I did say that I wasn't aware of problems with blood flow, or of downregulated energy production. I don't have the obvious problems that some PWME do.

I was thinking a bit more about the microglial mitochondrial DNA. I read that cerebral mtDNA is slightly different from DNA elsewhere in the body, which could explain why some people can have cerebral ME symptoms without symptoms in the rest of their body. What I just realized is that mtDNA comes inside the egg, so I'm not sure how cerebral mtDNA can differ. I'm guessing that some chemical in the brain (maybe only in the early stages?) alters expression of mtDNA (epignetic change?).

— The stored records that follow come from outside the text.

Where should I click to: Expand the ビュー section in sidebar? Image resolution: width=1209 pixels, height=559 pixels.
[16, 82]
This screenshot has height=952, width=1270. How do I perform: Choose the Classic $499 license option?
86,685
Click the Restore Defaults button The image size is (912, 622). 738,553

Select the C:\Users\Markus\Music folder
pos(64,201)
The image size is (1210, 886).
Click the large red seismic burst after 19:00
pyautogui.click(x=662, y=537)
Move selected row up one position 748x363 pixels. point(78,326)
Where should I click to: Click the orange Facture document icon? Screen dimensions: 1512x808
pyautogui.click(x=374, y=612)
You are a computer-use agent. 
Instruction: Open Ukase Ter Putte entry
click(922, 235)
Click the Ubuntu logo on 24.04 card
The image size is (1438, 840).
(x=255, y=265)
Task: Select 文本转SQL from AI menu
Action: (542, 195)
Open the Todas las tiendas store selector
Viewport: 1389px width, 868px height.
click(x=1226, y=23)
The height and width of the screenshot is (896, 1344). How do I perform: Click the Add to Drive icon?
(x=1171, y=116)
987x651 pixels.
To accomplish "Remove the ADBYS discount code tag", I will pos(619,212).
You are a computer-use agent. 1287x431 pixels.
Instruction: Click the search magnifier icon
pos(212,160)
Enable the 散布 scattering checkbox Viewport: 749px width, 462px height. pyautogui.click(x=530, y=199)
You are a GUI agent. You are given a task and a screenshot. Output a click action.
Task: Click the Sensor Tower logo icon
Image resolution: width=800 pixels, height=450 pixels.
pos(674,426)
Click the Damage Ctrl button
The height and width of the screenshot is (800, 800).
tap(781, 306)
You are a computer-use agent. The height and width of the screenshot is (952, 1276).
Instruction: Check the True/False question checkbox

I came across one paper on mtDNA ( https://www.ncbi.nlm.nih.gov/pmc/articles/PMC2795853/ ) which shows that mtDNA is more vulnerable to defects (mutation rate 10x nuclear DNA rate) particularly in the brain (high energy demand). As a result, there are many neurological diseases due to this problem. It seems quite reasonable for ME to be due to cerebral mtDNA mutation. I think that would fit with it commonly occurring after age 40.